* _RECORDS FOR THIS EXERCISE_:

- - - -

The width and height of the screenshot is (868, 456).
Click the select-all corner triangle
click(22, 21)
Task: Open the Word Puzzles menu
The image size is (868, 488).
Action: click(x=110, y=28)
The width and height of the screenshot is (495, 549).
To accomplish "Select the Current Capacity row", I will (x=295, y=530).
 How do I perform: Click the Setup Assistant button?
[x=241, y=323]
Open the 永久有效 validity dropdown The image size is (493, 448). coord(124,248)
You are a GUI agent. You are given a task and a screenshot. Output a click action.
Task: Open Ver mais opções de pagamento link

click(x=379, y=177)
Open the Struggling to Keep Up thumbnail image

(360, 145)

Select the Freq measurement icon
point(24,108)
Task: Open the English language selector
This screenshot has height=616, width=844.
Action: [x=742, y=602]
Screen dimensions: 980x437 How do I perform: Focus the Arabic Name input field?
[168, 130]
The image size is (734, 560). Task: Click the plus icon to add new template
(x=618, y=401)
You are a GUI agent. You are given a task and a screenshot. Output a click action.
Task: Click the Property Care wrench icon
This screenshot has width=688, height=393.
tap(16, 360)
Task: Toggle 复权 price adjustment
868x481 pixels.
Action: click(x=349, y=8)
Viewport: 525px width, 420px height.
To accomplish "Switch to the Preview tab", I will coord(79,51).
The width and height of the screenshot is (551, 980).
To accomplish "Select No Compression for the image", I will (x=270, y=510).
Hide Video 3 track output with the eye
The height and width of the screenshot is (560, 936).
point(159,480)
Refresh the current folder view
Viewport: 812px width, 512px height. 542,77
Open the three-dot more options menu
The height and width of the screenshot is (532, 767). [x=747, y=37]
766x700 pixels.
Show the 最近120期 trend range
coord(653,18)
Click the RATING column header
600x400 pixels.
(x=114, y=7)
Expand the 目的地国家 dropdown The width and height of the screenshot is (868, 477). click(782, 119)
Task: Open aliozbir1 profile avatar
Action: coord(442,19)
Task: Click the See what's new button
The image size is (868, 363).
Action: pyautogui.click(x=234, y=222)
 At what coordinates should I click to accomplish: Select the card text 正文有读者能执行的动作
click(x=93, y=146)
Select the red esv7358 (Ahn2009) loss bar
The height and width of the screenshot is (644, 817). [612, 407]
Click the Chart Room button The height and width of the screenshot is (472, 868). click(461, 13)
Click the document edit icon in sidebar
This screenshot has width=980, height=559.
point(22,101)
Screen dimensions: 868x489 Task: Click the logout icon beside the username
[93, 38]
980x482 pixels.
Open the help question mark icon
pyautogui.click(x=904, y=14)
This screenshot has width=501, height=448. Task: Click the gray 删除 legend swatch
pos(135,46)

- - - -

* _WORK INSTRUCTION_: From the first line to the last, restate the data above exactly.

* _ANSWER_:
The width and height of the screenshot is (868, 456).
Click the select-all corner triangle
click(22, 21)
Task: Open the Word Puzzles menu
The image size is (868, 488).
Action: click(x=110, y=28)
The width and height of the screenshot is (495, 549).
To accomplish "Select the Current Capacity row", I will (x=295, y=530).
 How do I perform: Click the Setup Assistant button?
[x=241, y=323]
Open the 永久有效 validity dropdown The image size is (493, 448). coord(124,248)
You are a GUI agent. You are given a task and a screenshot. Output a click action.
Task: Open Ver mais opções de pagamento link

click(x=379, y=177)
Open the Struggling to Keep Up thumbnail image

(360, 145)

Select the Freq measurement icon
point(24,108)
Task: Open the English language selector
This screenshot has height=616, width=844.
Action: [x=742, y=602]
Screen dimensions: 980x437 How do I perform: Focus the Arabic Name input field?
[168, 130]
The image size is (734, 560). Task: Click the plus icon to add new template
(x=618, y=401)
You are a GUI agent. You are given a task and a screenshot. Output a click action.
Task: Click the Property Care wrench icon
This screenshot has width=688, height=393.
tap(16, 360)
Task: Toggle 复权 price adjustment
868x481 pixels.
Action: click(x=349, y=8)
Viewport: 525px width, 420px height.
To accomplish "Switch to the Preview tab", I will coord(79,51).
The width and height of the screenshot is (551, 980).
To accomplish "Select No Compression for the image", I will (x=270, y=510).
Hide Video 3 track output with the eye
The height and width of the screenshot is (560, 936).
point(159,480)
Refresh the current folder view
Viewport: 812px width, 512px height. 542,77
Open the three-dot more options menu
The height and width of the screenshot is (532, 767). [x=747, y=37]
766x700 pixels.
Show the 最近120期 trend range
coord(653,18)
Click the RATING column header
600x400 pixels.
(x=114, y=7)
Expand the 目的地国家 dropdown The width and height of the screenshot is (868, 477). click(782, 119)
Task: Open aliozbir1 profile avatar
Action: coord(442,19)
Task: Click the See what's new button
The image size is (868, 363).
Action: pyautogui.click(x=234, y=222)
 At what coordinates should I click to accomplish: Select the card text 正文有读者能执行的动作
click(x=93, y=146)
Select the red esv7358 (Ahn2009) loss bar
The height and width of the screenshot is (644, 817). [612, 407]
Click the Chart Room button The height and width of the screenshot is (472, 868). click(461, 13)
Click the document edit icon in sidebar
This screenshot has width=980, height=559.
point(22,101)
Screen dimensions: 868x489 Task: Click the logout icon beside the username
[93, 38]
980x482 pixels.
Open the help question mark icon
pyautogui.click(x=904, y=14)
This screenshot has width=501, height=448. Task: Click the gray 删除 legend swatch
pos(135,46)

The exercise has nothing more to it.